Für Touristen ist das Infektionsrisiko nach Angaben der ECDC und der deutschen Gesellschaft für Virologie allerdings extrem gering. Ebola wird schließlich nicht über die Luft, sondern nur beim direkten Kontakt mit Blut, Ausscheidungen, Körperflüssigkeiten oder Organen infizierter Menschen oder Tiere übertragen. Die meisten Menschen stecken sich während der Krankenpflege oder bei afrikanischen Bestattungszeremonien an.

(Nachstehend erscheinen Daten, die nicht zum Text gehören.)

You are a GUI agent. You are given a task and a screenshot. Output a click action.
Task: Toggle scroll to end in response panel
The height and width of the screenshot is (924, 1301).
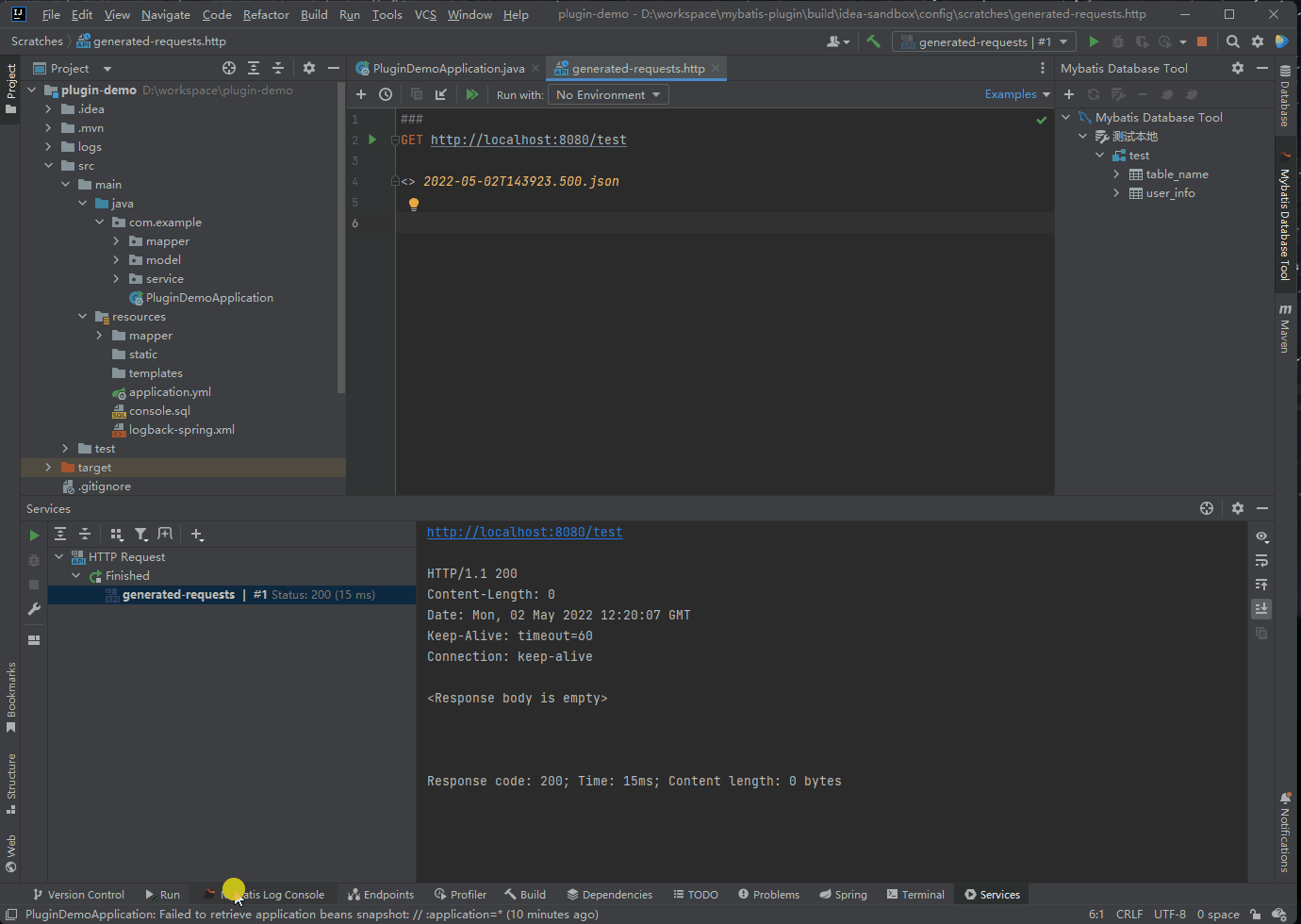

Um die Epidemie einzudämmen, hat die Regierung von Guinea derzeit den Verkauf und Verzehr von Buschfleisch verboten. Dazu gehören unter anderem Affen, Flughunde und Antilopen. In den Dörfern, in denen die Seuche ausbrach, ernähren sich die Menschen angeblich auch von Flughunden. Diese Tiere werden nicht krank, im Lauf der Evolution haben Virus und Immunsystem ein Gleichgewicht gefunden. Springt das Virus aber auf Affen oder andere Tiere über, verenden sie genauso wie infizierte Menschen. Es gibt bisher keine Therapie, die das Virus in die Schranken weist.